BRIEF — Leaving out the pictures, write out exactly each line from the line with "Sort by 人気度の順位 arrow icon" through the close of the listing below.

DATA LISTING —
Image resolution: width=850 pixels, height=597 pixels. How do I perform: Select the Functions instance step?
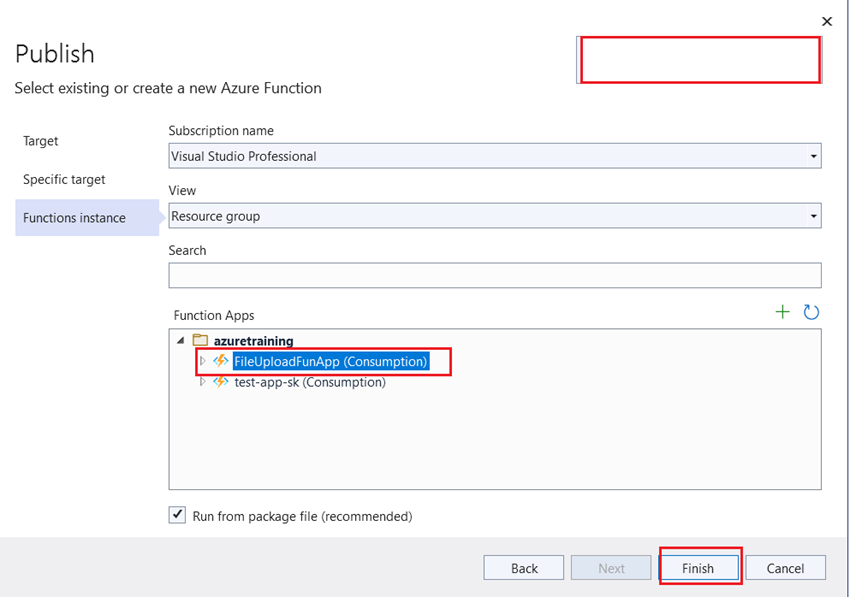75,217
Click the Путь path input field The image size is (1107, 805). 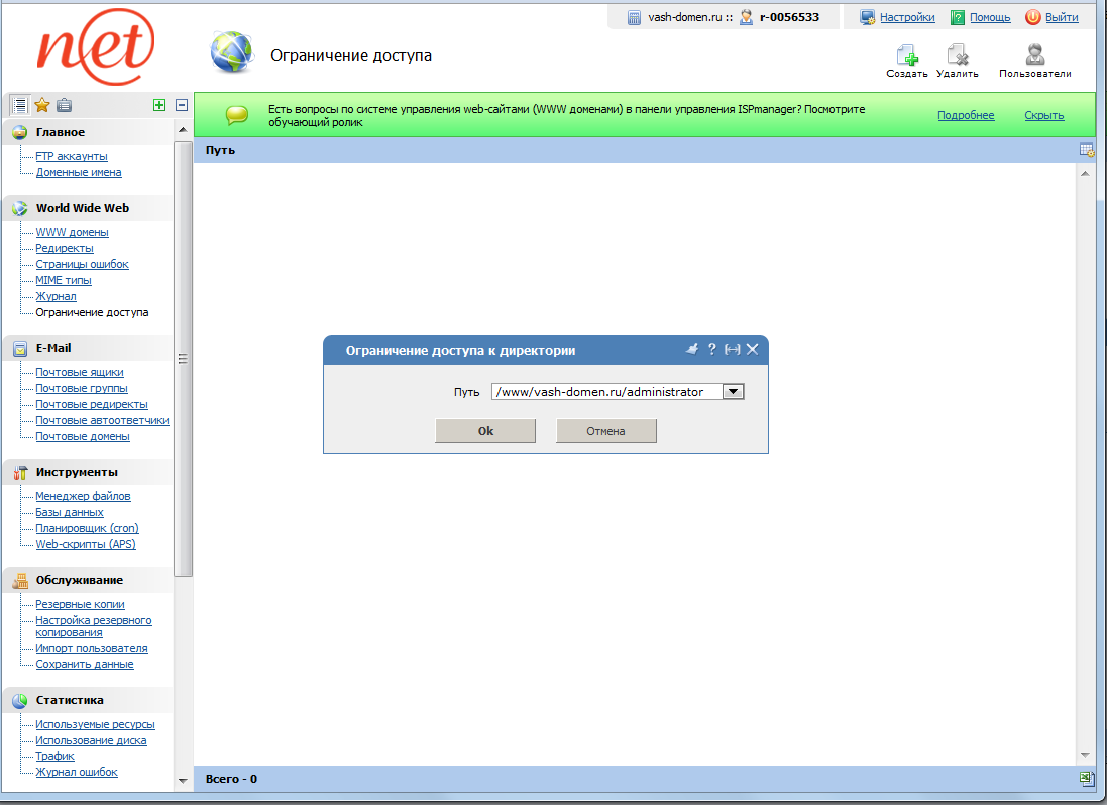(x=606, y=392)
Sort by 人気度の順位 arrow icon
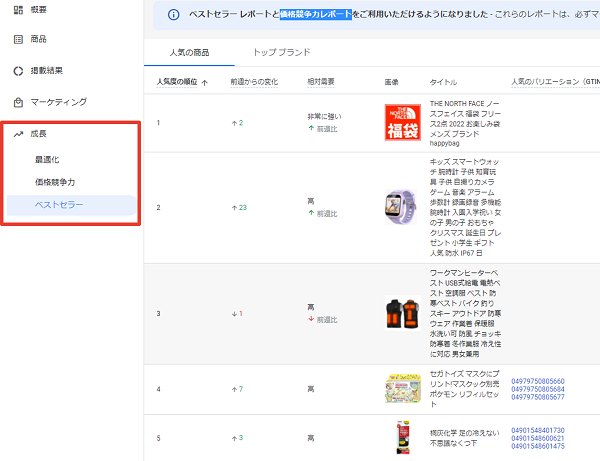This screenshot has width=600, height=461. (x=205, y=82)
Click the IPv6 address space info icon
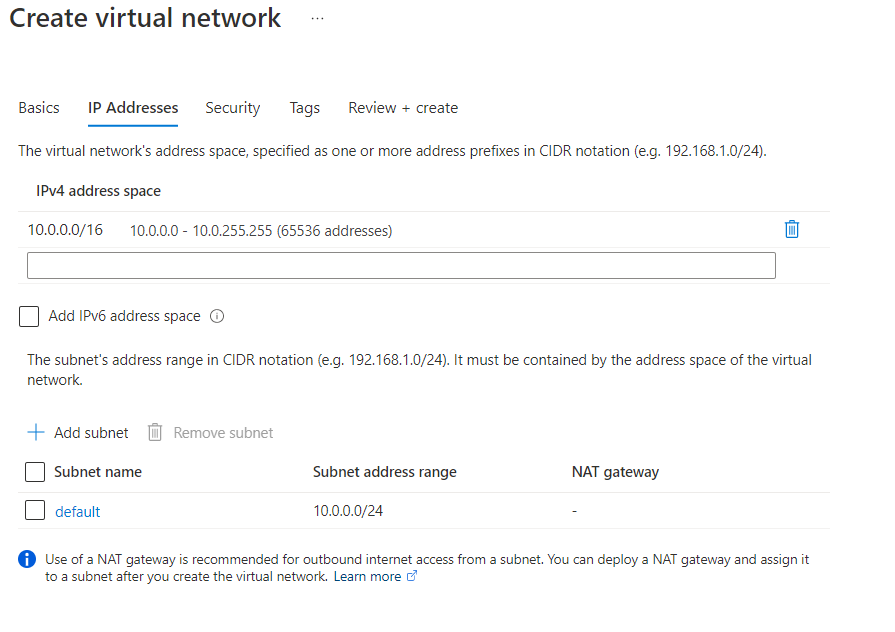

EXERCISE ANSWER —
Sort by 人気度の順位 arrow icon
This screenshot has width=600, height=461. (x=205, y=82)
Click the IPv6 address space info icon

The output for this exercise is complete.